Alleged 9/11 mastermind might help victims' lawsuit if US doesn't seek death penalty

The alleged mastermind behind the 9/11 attacks may agree to help victims' families open a lawsuit against Saudi Arabia, if the US doesn't seek the death penalty against him.

Khalid Sheikh Mohammed's proposition was revealed on Friday in New York, when victims' families spearheaded a federal lawsuit against Saudi Arabia over the 9/11 terrorist attacks.

The lawsuit accuses the Saudi Government for helping to coordinate the 2001 attacks which killed nearly 3,000 people at the World Trade Centre.

However, Saudi has denied their involvement in the attacks.

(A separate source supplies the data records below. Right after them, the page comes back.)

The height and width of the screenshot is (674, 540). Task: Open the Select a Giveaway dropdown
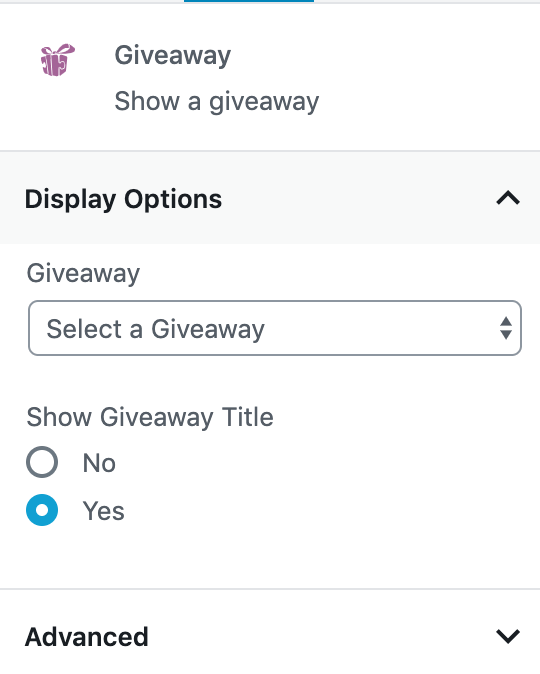(x=275, y=328)
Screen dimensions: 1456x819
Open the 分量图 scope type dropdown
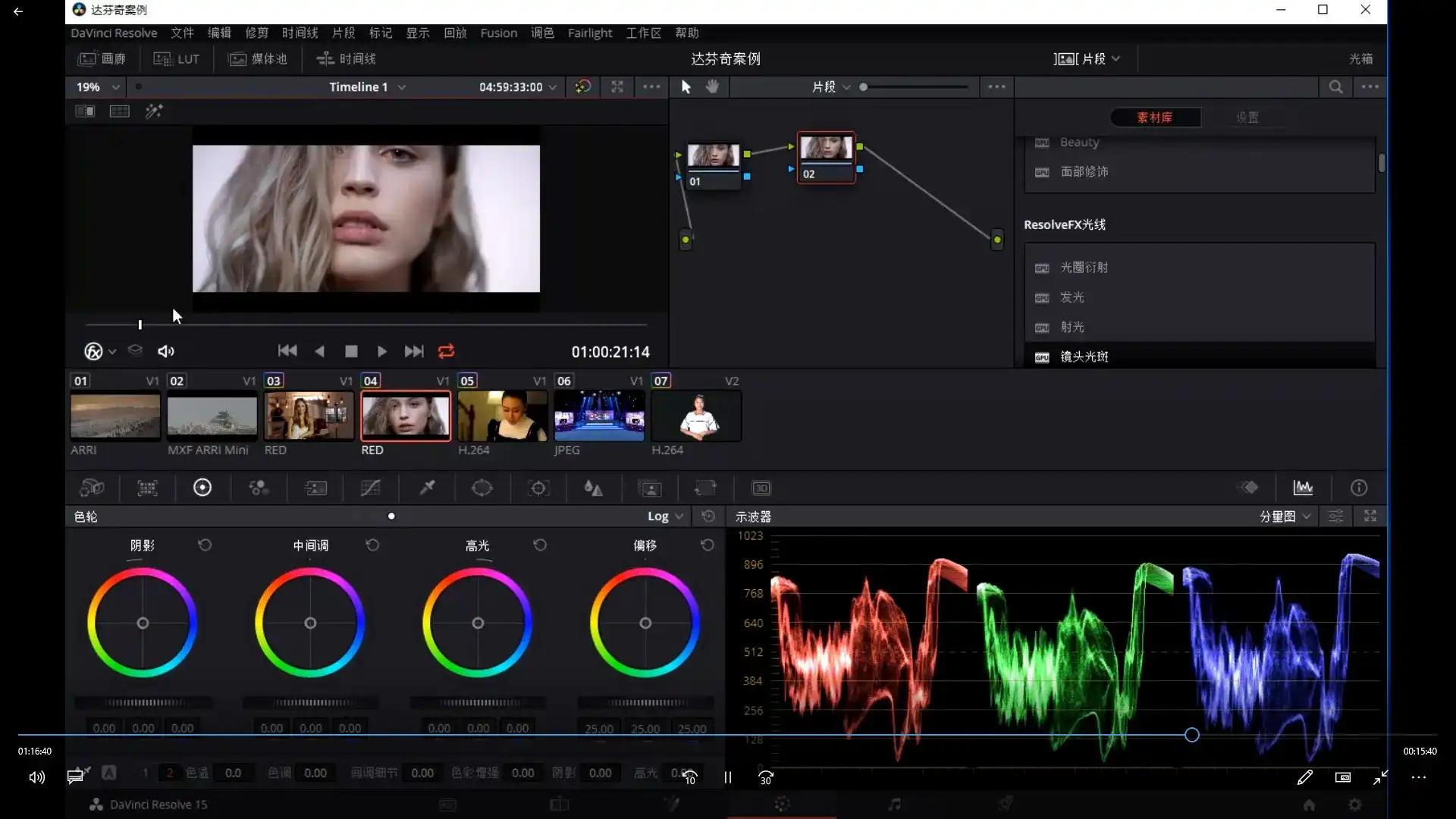(1285, 516)
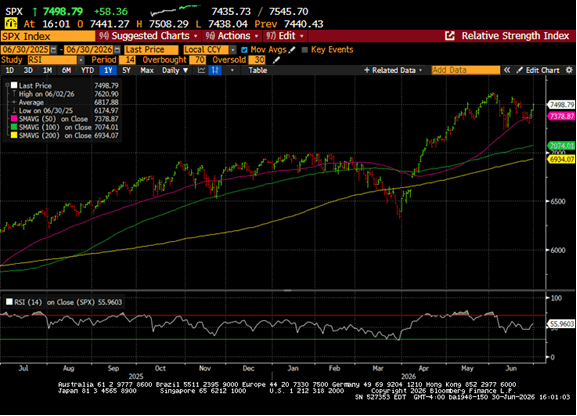This screenshot has width=577, height=416.
Task: Collapse panel with double left chevron
Action: point(507,70)
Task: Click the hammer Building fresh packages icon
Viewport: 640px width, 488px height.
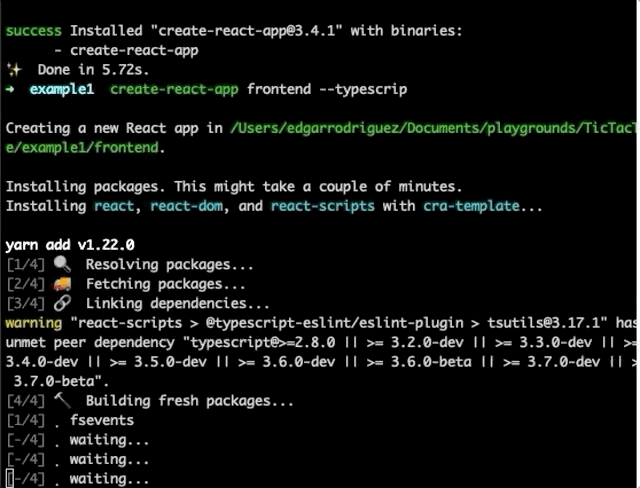Action: click(x=62, y=401)
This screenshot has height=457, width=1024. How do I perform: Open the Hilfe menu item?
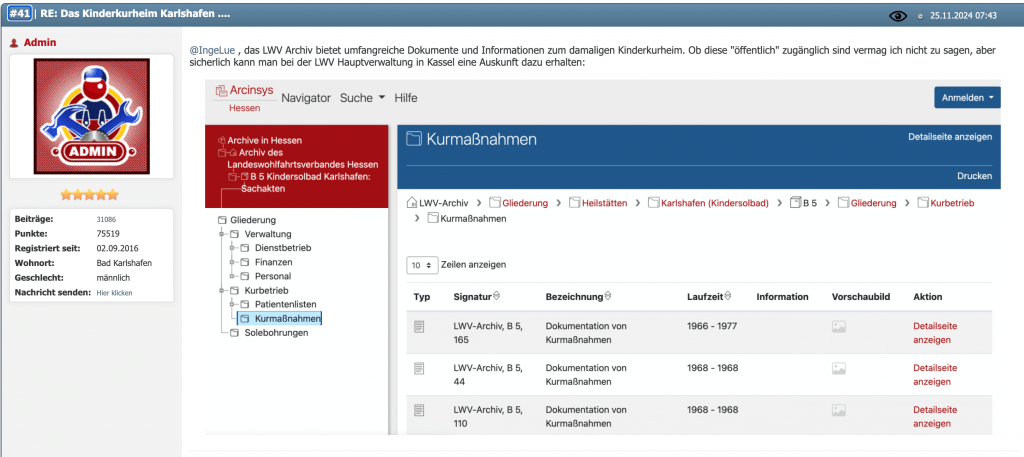(x=406, y=98)
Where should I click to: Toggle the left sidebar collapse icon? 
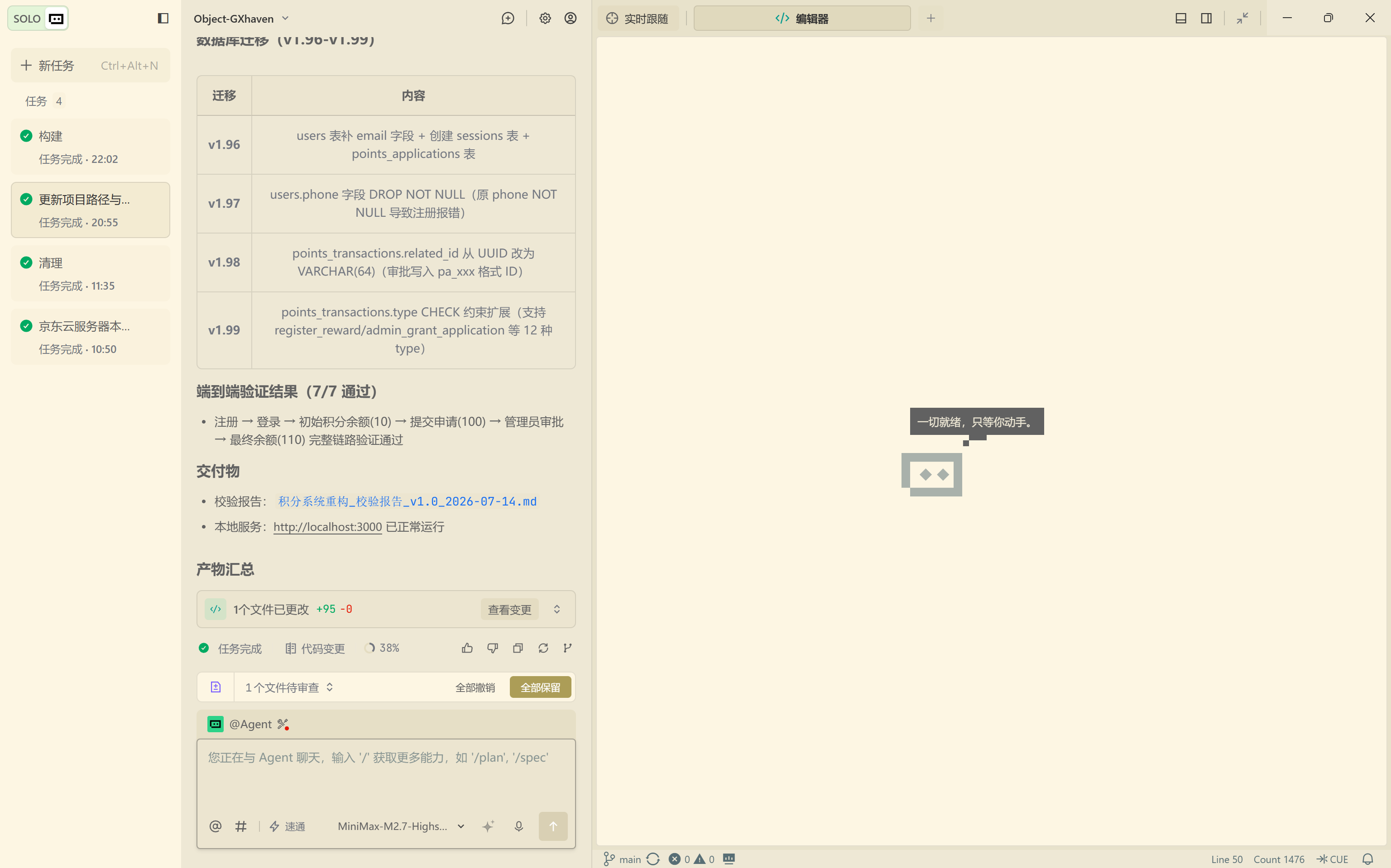[163, 19]
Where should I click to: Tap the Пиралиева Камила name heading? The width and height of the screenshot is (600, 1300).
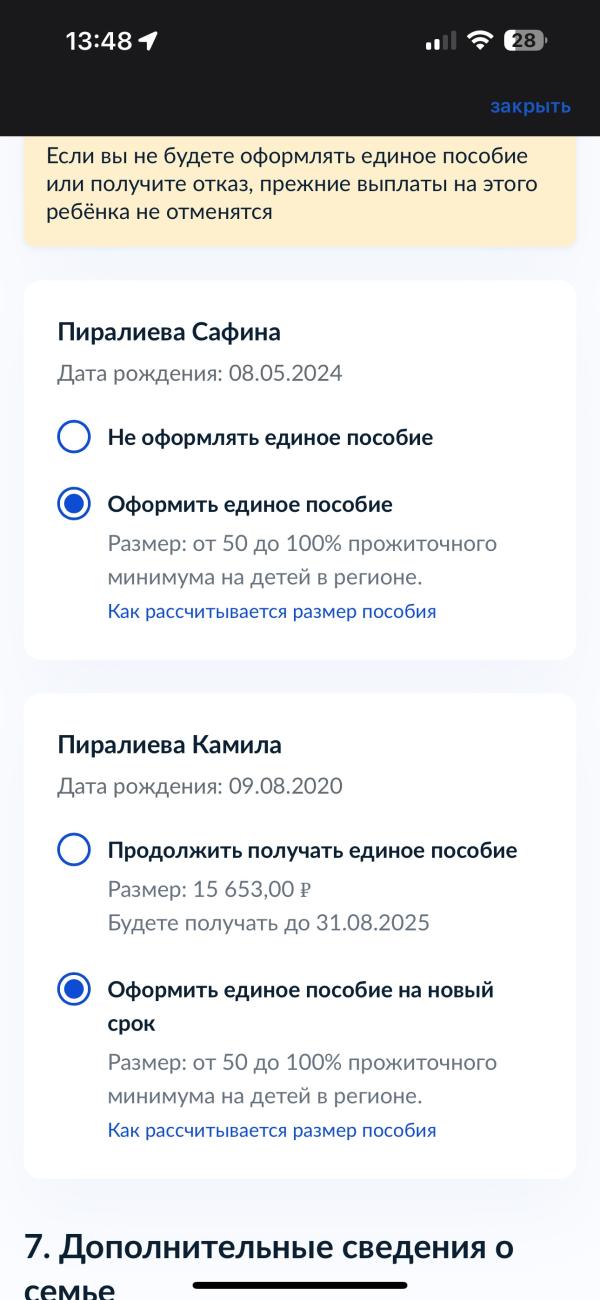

Lawyers have contacted three of the five detainees held at Guantanamo Bay who are suspected of organising the terrorist attacks to interview them over the atrocities.

Nearly 3,000 people were killed in the September 11 attacks (Getty Images)

Mohammed’s counsel told lawyers that he would not consent to a deposition “at the present time", according to a status letter to U.S. Magistrate Judge Sarah Netburn in New York.

But the lawyer said that “the primary driver” of this decision is the “capital nature of the prosecution” and that “[i]n the absence of a potential death sentence much broader cooperation would be possible.”

Mohammed, 53, was captured by CIA and Pakistan Inter-Services Intelligence (ISI) on March 1, 2003, in Rawalpindi, Pakistan.

The suspect was then transported to prison sites across Afghanistan and Poland where he was interrogated.

In December 2006, he was transported to the Guantanamo Bay detention camp in Cuba.

He shortly confessed to being the mastermind behind the 9/11 bombings, including a number of other crimes - the British Richard Reid shoe bombing attempt to blow up a plane, the Bali nightclub bombing in Indonesia, the 1993 World Trade Center bombing, the murder of Daniel Pearl.

In February 2008, he was charged with war crimes and murder by a U.S. military commission at Guantanamo Bay detention camp, which could carry the death penalty if convicted.